In 11 years with Pittsburgh, Veale compiled a record of 116-91 and a 3.06 E.R.A. and was selected for two All-Star games. Pittsburgh sold Veale’s contract to the Boston Red Sox late in the 1972 season, and the Red Sox released him in 1974 after using him sparingly.

In retirement, Veale was a minor-league pitching instructor for the Atlanta Braves and the Yankees. He also retained his ties to Rickwood Field, where for a time he worked as a groundskeeper twice a week and helped Friends of Rickwood, the nonprofit organization that manages the ballpark, by “chit-chatting” about its history to anyone who would listen, said Gerald Watkins, the group’s executive director.

Veale was inducted into the Alabama Sports Hall of Fame in 2006.

In addition to Ms. Veale Johnson, he is survived by his wife, Eredean (Sanders) Veale; his stepdaughter, Felicia Sanders; four other sisters, Lillie Veale Wilson, Emily Veale Ford, Ouida Veale Belcher and Angela Veale Joubert; and two brothers, Russell W. Veale II and Jerry B. Veale.

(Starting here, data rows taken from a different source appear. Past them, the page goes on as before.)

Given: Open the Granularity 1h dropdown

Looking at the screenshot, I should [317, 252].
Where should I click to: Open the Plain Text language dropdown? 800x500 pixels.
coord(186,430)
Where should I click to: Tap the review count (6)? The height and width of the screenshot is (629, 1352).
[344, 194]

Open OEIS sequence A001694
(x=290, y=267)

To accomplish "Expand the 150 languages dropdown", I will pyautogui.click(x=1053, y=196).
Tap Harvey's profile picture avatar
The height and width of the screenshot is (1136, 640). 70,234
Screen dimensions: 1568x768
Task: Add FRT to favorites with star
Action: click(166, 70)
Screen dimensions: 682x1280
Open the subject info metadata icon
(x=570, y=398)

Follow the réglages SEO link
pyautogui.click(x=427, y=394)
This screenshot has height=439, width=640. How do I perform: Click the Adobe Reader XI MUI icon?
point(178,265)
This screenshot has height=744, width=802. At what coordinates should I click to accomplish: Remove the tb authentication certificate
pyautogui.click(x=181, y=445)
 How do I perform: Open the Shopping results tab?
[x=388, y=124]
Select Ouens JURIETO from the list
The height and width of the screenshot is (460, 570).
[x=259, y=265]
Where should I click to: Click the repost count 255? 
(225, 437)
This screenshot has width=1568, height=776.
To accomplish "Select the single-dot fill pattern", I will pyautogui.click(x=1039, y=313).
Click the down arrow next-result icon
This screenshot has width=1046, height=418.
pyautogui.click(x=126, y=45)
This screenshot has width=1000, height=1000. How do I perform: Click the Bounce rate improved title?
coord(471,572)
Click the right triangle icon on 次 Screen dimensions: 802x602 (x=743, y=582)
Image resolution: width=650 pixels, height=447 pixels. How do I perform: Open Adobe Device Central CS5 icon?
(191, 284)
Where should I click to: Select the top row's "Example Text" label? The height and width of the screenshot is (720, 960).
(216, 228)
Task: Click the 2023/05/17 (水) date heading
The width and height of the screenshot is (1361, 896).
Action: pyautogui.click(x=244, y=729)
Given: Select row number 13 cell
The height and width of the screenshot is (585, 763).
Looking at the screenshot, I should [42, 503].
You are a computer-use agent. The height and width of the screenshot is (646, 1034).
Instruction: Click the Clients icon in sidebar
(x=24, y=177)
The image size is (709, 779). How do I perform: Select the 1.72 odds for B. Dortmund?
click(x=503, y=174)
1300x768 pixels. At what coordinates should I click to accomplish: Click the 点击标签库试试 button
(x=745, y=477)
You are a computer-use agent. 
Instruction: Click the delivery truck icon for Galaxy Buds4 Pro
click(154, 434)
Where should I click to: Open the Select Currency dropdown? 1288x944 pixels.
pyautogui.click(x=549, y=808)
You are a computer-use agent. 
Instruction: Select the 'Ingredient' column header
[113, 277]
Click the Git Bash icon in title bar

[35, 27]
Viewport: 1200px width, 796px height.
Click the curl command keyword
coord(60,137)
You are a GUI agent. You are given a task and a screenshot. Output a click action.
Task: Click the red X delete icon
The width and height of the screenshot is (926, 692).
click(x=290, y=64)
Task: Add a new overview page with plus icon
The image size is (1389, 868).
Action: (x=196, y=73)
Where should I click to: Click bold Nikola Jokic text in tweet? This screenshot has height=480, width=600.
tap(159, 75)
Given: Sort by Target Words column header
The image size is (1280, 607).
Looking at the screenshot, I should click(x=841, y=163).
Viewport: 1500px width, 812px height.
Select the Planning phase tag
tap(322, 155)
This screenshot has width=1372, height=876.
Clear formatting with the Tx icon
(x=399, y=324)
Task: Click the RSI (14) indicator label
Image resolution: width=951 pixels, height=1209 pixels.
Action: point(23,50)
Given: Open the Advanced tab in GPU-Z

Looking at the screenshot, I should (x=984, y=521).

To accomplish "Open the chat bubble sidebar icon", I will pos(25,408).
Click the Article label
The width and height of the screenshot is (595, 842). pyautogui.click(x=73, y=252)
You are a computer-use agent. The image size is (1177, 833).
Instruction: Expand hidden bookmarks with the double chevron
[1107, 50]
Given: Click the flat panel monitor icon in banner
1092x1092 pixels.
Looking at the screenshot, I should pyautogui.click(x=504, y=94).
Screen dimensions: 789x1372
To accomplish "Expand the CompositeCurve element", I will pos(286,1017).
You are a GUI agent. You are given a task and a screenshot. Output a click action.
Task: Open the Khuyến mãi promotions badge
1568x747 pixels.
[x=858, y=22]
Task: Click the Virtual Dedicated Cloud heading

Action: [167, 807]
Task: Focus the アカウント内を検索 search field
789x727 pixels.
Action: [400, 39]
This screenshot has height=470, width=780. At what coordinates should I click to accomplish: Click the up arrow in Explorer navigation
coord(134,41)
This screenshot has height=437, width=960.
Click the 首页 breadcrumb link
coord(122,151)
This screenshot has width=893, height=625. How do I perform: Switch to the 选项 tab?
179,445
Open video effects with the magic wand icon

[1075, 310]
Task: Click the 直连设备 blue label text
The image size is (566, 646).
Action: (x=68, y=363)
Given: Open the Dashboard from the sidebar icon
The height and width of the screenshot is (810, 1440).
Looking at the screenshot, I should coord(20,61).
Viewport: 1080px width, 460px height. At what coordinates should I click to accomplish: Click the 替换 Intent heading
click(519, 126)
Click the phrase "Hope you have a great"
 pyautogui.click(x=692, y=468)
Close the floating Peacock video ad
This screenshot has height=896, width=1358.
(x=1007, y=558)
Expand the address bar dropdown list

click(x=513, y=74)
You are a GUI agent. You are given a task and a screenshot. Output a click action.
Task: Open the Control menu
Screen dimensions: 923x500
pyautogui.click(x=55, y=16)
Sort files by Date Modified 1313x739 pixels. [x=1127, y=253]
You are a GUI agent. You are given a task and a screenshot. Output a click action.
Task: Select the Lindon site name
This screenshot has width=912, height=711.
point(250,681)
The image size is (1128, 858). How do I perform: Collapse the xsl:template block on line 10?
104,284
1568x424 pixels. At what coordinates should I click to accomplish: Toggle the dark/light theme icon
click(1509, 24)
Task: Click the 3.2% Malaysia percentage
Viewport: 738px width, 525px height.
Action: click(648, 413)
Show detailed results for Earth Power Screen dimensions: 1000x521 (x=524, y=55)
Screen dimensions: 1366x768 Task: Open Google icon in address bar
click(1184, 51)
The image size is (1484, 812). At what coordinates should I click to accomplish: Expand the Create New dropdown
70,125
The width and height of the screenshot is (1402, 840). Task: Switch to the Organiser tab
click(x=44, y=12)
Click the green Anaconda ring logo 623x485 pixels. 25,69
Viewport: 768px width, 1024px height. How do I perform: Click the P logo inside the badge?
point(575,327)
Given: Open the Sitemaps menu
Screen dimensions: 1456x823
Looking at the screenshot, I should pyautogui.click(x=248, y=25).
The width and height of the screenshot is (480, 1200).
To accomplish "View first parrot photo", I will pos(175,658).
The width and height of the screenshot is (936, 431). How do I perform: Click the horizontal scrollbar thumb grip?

If batters were wary of Veale’s control, or lack of it, they might have been comforted by the fact that he wore eyeglasses. But one night in May 1967, when the Pirates were playing the Cardinals at Forbes Field in Pittsburgh, a new pair was giving him trouble — the right lens kept popping out.

In the third inning, he removed the glasses and was preparing to proceed without them. But Lou Brock, the Cardinals’ left fielder, refused to step into the batter’s box, even after being ordered to by the umpire Doug Harvey. Brock relented after the Pirates’ pitching coach, Clyde King, brought out an old pair of Veale’s glasses.

“I can’t blame him,” Veale said about Brock afterward. “As a rule, I see six people when I’m not wearing them.”